___ Supplied records

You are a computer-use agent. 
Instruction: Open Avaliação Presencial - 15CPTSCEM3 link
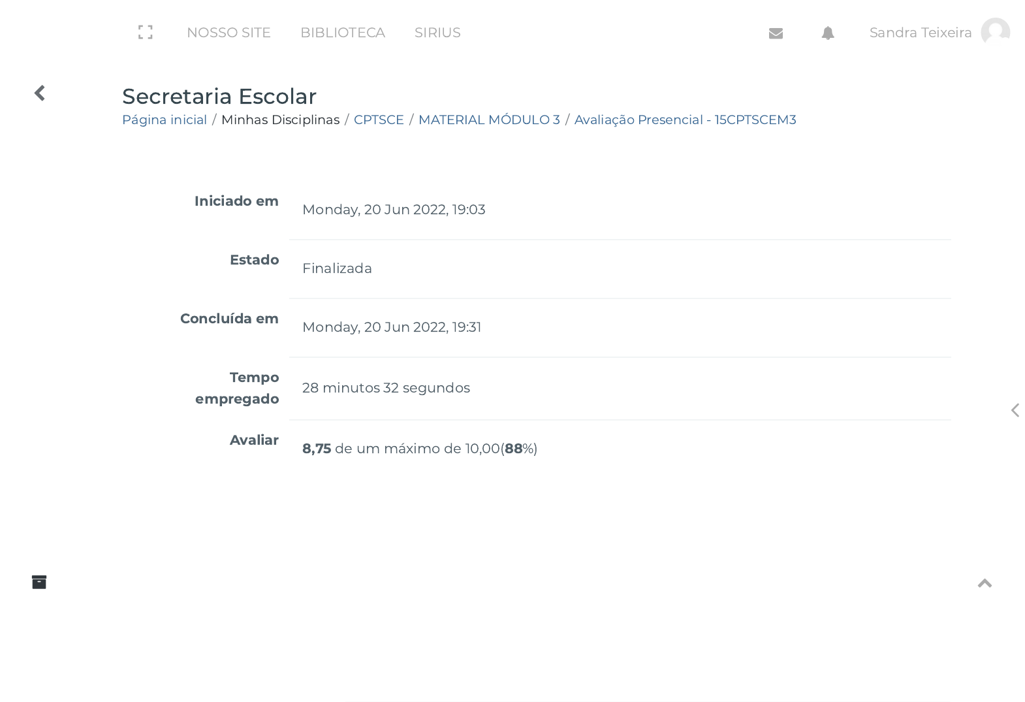click(685, 120)
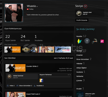Expand the dropdown arrow next to Wuaxia
108x97 pixels.
(x=37, y=6)
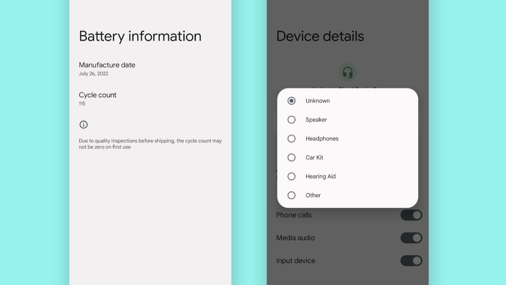Disable the Phone calls toggle switch
Screen dimensions: 506x285
411,215
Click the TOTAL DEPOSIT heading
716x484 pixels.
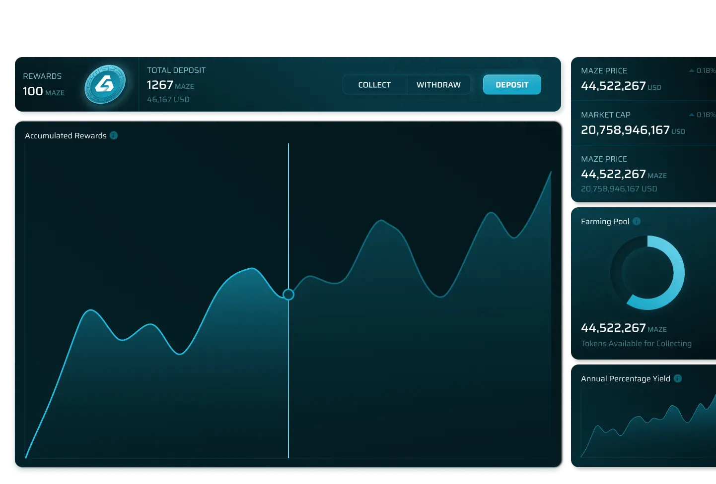click(x=176, y=70)
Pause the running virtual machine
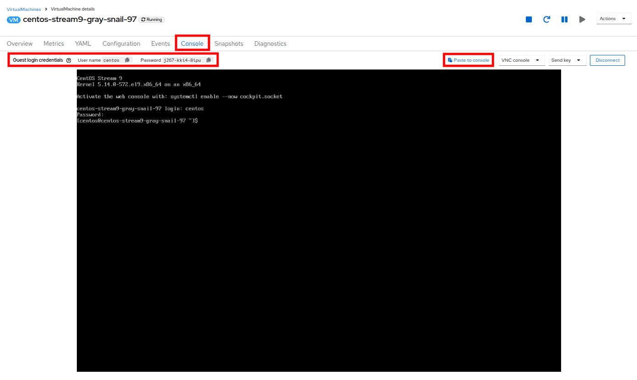The height and width of the screenshot is (380, 637). point(564,19)
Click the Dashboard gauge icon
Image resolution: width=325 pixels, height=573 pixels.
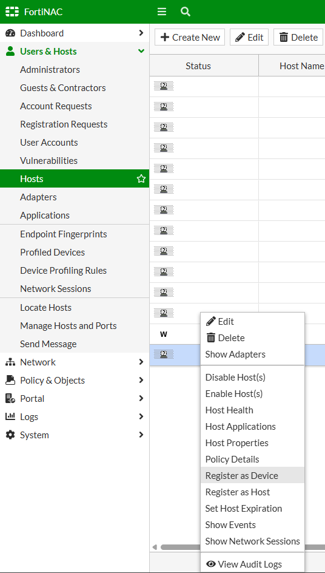tap(10, 33)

______

Transcribe each entry above character for character, omitting pictures.

_Written solution_:
You are a computer-use agent. 
Instruction: Open Avaliação Presencial - 15CPTSCEM3 link
click(685, 120)
Expand the dropdown arrow next to Wuaxia
108x97 pixels.
(x=37, y=6)
Disable the Phone calls toggle switch
Screen dimensions: 506x285
411,215
Click the TOTAL DEPOSIT heading
716x484 pixels.
click(x=176, y=70)
Pause the running virtual machine
The height and width of the screenshot is (380, 637). point(564,19)
Click the Dashboard gauge icon
Image resolution: width=325 pixels, height=573 pixels.
tap(10, 33)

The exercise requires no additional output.